Dec 08, 2012, 01:07 am Last Edit: Dec 08, 2012, 01:10 am by giantsfan3 Reason: 1
It seems that the majority of sensors and peripheral ICs available out there nowadays run on 3.3V (as opposed to 5V). Nevertheless, I understand that in order to maintain compatibility with already existent shields, the Arduino board has to continue to be maintained at 5V operation.

But what are some reasons they haven't implemented at least a 3.3V / 5V selector SWITCH on the Arduino board (even newer revisions of the same don't have this), so that users can choose based on their needs -- are there any possible difficulties or disadvantages to this?

Seems to me that this would just require adding a cheap LDO regulator into the circuit with 3.3V output that is selected based on the switch. And voila, you would now have the microcontroller compatible with 3.3V level signals of your peripheral circuitry, or even 3.3V-level shields.

And pretty much the only disadvantage to having such a voltage selector, as far as I can see, is that beginners may mistakenly leave it on 3.3V and use a 5V shield.

Apart from that, for most cases, such a switch would only add a lot of versatility, I think.

retrolefty

Quote
But what are some reasons they haven't implemented a 3.3V / 5V selection switch on the Arduino board (even newer revisions of the same don't have this) -- are there any possible difficulties or disadvantages to this?


Well one issue with that is that Atmel does not rate their 328p chips as able to run reliably at 16Mhz at the 3.3vdc Vcc voltage. Many people have run their chips at 16Mhz with 3.3vdc Vcc without problems, but that is indeed working outside the datasheet specifications for the device, effectively 'overclocking' when running at that speed and Vcc voltage. The Seeeduino 328p 'arduino clone' board does use a small selector switch to operate the board at either 5vdc or 3.3vdc.

Lefty


giantsfan3

@retrolefty:
Looking at the datasheet graph, I see that is indeed the case (although 12 Mhz might be an option).

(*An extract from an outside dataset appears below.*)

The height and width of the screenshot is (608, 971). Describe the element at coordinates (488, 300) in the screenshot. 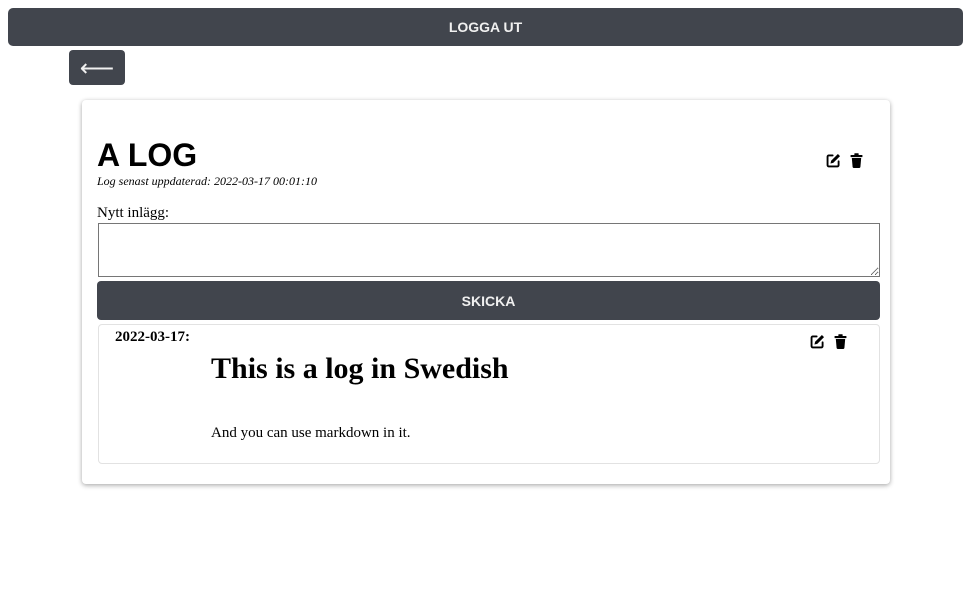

Have you used the Seeeduino's selector capability -- I'm curious how that feature has worked out for you in general.

Looking at their schematic (http://www.seeedstudio.com/wiki/images/7/7b/Seeeduino_v3.0.pdf), they are using the selector to switch a LD1117-3.3 regulator after the 5V. Seems a fairly straightforward approach.

retrolefty


@retrolefty:
Looking at the datasheet graph, I see that is indeed the case (although 12 Mhz might be an option).

Have you used the Seeeduino's selector capability -- I'm curious how that feature has worked out for you in general.

Well I don't actually own a 328p based Seeeduino board, so I can't report on it first hand.

Looking at their schematic (http://www.seeedstudio.com/wiki/images/7/7b/Seeeduino_v3.0.pdf), they are using the selector to switch a LD1117-3.3 regulator after the 5V. Seems a fairly straightforward approach.

Yes, and as I said there have been several people over the years run their 'standalone' 328p projects at 3.3v and 16mhz and reported no problems, so I suspect it mostly a case of Atmel using conservative specification that has to take in worst case temperature ratings and such. I suspect it would work fine for you. It's not like the board will burst into fire and burn your house down.  ;)
Lefty


Henry_Best



And pretty much the only disadvantage to having such a voltage selector, as far as I can see, is that beginners may mistakenly leave it on 3.3V and use a 5V shield.



Worse would be using a 3.3V sheild with the voltage kept at 5V. It tends to let the 'magic smoke' out.